In occasione della seconda edizione di Innovation Day - giornata dedicata all’innovazione e allo sviluppo di nuove tecnologie - Pernod Ricard ha regalato un’anticipazione sul Progetto Gutenberg, un prototipo che mira a ridefinire l’esperienza del cocktail a casa propria.
Concepito e sviluppato da Big, start-up interna al Gruppo dedicata all’innovazione “breakthrough”, il Progetto Gutenberg rivoluziona il concetto del “bar a casa”. Sarà come avere nel proprio salotto una biblioteca dal design ricercato, realizzata con libri “speciali”: ogni volume, infatti, è un contenitore di bevande alcoliche differenti, connesso a una piattaforma digitale con una serie di ricette memorizzate. Il sistema consente di selezionare il cocktail preferito; poi l’applicazione guida l’utente nella miscelazione con le giuste dosi ed il gioco è fatto.
Tra i servizi disponibili, anche una serie completa di mixology tutorial (ricette per preparare i cocktail, offerte personalizzate). E c’è di più: l’applicazione rileva la quantità di liquido nel contenitore e, quando sta per finire, attiva automaticamente l’ordine del nuovo volume che viene poi consegnato a domicilio.

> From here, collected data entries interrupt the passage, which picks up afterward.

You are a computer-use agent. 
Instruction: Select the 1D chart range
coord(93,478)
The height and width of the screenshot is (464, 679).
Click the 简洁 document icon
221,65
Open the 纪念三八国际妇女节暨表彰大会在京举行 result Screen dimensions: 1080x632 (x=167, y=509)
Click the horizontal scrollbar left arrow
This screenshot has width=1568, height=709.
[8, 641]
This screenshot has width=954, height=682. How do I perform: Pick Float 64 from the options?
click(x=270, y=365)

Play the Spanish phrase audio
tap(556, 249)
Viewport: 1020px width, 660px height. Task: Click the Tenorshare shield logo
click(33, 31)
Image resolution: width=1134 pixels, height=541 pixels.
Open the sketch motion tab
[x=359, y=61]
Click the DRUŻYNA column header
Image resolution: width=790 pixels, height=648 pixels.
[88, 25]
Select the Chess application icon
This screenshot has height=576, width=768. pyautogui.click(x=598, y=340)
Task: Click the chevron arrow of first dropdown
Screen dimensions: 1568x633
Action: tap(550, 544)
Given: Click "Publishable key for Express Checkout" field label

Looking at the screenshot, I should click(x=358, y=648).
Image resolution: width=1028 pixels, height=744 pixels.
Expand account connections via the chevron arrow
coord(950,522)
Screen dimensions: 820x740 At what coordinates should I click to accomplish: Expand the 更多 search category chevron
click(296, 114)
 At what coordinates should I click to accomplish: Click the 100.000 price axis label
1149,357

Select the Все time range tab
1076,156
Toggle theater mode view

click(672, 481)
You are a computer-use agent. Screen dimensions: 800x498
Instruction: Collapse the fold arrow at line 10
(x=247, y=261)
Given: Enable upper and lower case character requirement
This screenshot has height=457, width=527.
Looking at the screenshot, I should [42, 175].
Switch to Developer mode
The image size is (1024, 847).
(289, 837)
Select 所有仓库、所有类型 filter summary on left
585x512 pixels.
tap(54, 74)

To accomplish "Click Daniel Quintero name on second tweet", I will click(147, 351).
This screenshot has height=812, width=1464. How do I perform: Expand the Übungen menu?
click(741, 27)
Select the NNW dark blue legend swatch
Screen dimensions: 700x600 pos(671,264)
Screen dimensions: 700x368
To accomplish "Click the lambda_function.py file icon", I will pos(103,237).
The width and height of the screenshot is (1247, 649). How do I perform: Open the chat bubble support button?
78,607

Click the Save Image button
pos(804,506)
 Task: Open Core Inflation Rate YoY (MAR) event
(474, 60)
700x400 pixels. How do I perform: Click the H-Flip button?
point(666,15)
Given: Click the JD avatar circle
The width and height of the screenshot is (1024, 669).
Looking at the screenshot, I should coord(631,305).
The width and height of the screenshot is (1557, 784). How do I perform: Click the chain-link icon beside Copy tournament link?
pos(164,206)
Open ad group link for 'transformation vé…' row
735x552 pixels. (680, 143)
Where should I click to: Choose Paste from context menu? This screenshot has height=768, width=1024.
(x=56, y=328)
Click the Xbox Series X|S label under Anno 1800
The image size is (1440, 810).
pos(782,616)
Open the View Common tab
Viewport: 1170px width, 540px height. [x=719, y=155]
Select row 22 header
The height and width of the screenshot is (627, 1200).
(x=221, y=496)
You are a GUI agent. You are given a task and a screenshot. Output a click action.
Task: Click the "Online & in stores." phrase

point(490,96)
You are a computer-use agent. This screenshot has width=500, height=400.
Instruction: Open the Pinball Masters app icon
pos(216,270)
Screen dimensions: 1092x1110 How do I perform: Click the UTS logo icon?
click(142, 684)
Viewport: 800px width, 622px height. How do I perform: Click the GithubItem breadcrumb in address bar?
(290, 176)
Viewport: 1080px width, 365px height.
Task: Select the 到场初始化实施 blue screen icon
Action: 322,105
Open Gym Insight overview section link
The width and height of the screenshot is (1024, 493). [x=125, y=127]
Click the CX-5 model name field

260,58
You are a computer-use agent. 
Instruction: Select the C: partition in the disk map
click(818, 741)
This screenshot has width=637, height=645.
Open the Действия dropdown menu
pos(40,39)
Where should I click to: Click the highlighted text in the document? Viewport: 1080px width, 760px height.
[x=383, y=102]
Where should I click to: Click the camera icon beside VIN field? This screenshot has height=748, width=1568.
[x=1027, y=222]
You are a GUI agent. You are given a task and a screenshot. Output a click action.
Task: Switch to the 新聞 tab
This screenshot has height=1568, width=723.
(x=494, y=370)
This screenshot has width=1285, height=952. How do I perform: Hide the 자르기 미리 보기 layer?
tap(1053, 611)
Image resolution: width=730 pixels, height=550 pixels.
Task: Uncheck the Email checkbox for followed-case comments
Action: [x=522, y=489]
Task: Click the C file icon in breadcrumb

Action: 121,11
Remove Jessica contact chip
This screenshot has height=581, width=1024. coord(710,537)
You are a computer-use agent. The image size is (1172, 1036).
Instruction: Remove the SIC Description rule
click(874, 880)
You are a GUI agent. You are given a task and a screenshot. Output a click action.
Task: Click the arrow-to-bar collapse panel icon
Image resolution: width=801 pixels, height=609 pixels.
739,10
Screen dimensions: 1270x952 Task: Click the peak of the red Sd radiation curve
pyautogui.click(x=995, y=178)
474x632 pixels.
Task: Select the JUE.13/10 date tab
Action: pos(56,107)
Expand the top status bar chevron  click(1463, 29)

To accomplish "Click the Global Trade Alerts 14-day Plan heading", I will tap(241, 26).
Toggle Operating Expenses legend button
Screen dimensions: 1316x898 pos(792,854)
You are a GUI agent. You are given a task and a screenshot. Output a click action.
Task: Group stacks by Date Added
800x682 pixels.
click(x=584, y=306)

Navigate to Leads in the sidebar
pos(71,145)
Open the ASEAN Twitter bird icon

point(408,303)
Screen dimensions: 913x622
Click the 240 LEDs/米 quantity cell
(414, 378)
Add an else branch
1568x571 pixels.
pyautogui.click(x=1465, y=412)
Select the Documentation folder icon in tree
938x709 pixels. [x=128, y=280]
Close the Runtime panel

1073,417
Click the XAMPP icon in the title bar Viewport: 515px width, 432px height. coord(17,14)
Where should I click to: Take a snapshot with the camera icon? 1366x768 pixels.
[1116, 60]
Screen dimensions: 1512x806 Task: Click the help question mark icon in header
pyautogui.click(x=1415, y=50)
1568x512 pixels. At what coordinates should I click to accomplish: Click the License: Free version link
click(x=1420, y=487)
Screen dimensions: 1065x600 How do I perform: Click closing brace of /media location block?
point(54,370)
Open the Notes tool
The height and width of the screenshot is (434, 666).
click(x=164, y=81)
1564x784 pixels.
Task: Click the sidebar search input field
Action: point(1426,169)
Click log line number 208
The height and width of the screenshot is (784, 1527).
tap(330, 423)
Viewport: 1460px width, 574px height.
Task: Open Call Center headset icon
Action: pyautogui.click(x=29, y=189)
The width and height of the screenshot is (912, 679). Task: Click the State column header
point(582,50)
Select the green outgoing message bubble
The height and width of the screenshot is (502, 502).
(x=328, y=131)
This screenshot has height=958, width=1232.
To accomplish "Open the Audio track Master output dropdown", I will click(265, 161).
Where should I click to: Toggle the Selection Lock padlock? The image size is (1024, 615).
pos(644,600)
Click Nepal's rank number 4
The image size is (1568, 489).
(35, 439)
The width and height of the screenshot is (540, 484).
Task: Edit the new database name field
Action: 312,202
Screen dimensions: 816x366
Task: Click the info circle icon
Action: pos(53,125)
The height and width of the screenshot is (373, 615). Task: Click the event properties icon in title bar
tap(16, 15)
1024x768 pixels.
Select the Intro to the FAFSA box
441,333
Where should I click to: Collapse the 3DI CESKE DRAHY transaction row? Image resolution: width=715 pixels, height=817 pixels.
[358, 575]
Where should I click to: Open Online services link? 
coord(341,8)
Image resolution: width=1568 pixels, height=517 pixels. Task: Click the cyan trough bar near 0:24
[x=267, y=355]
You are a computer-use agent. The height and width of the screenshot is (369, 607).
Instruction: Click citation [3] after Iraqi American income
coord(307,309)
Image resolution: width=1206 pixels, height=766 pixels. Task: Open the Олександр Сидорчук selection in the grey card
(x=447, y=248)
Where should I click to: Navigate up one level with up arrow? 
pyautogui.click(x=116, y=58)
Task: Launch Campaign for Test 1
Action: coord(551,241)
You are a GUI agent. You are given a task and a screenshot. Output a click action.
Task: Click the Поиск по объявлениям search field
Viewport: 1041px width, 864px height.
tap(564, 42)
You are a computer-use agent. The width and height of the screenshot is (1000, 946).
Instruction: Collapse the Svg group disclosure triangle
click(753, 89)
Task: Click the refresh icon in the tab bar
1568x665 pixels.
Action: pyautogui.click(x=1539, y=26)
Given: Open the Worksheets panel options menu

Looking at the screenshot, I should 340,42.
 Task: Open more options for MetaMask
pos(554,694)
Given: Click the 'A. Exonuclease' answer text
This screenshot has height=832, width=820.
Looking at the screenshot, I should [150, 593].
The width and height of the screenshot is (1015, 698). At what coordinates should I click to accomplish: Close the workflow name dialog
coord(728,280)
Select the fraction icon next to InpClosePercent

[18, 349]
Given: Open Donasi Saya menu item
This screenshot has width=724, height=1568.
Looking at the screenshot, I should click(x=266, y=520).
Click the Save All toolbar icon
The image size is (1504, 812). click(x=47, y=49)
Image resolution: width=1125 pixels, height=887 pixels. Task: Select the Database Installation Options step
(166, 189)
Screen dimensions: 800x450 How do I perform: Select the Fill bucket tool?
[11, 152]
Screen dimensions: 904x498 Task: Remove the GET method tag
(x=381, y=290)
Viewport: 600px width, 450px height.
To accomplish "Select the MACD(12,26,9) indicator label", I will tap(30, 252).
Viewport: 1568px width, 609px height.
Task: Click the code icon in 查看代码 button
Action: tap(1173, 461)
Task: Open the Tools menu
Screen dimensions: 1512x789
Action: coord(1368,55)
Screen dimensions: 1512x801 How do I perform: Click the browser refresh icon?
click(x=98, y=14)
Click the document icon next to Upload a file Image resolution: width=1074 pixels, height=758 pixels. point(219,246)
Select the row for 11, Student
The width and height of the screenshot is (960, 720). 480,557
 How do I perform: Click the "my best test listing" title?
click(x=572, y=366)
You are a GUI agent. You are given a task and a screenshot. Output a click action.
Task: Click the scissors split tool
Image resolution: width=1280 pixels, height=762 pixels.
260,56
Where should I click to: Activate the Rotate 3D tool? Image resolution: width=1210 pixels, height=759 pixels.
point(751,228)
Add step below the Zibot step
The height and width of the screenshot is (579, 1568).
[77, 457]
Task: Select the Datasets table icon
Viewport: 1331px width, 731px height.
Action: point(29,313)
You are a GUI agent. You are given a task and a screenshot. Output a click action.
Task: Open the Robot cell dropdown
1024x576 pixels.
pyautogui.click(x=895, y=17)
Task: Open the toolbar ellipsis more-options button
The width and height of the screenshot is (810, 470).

«Con il Progetto Gutenberg, ci impegniamo al massimo nel ridefinire la convivialità del futuro: un’esperienza vissuta in condivisione, divertente, personalizzata e responsabile. Al momento siamo a un primo stadio del progetto, ma il potenziale racchiuso nei prodotti dedicati, nei
servizi, nelle offerte e nelle esperienze personalizzate è infinito» dichiara Alain Dufossé, Mmanaging director di Big.
Il Progetto Gutenberg è però solo una tra le centinaia di innovazioni presentate da Pernod Ricard in occasione dell’Innovation Day 2014, il cui tema centrale è stato “La convivialità del futuro”. Il Gruppo francese è del resto da sempre particolarmente attento all’innovazione: attualmente sono più di 350 i progetti del network in fase di sviluppo, che incidono per circa il 25% sul totale delle crescite organiche delle vendite.
«Comprendere, sviluppare e immaginare la convivialità del domani: questo è il nostro obiettivo - afferma Pierre Pringuet, ceo di Pernod Ricard -. La convivialità del futuro è una convivialità connessa: mobile, istantanea, che cresce a livello esponenziale, che deve principalmente la sua diffusione alla rivoluzione digitale. Non abbiamo mai avuto così tanti amici digitali. Ma essenzialmente, questa convivialità deve facilitare la condivisione e creare lo spazio per nuove occasioni di consumo».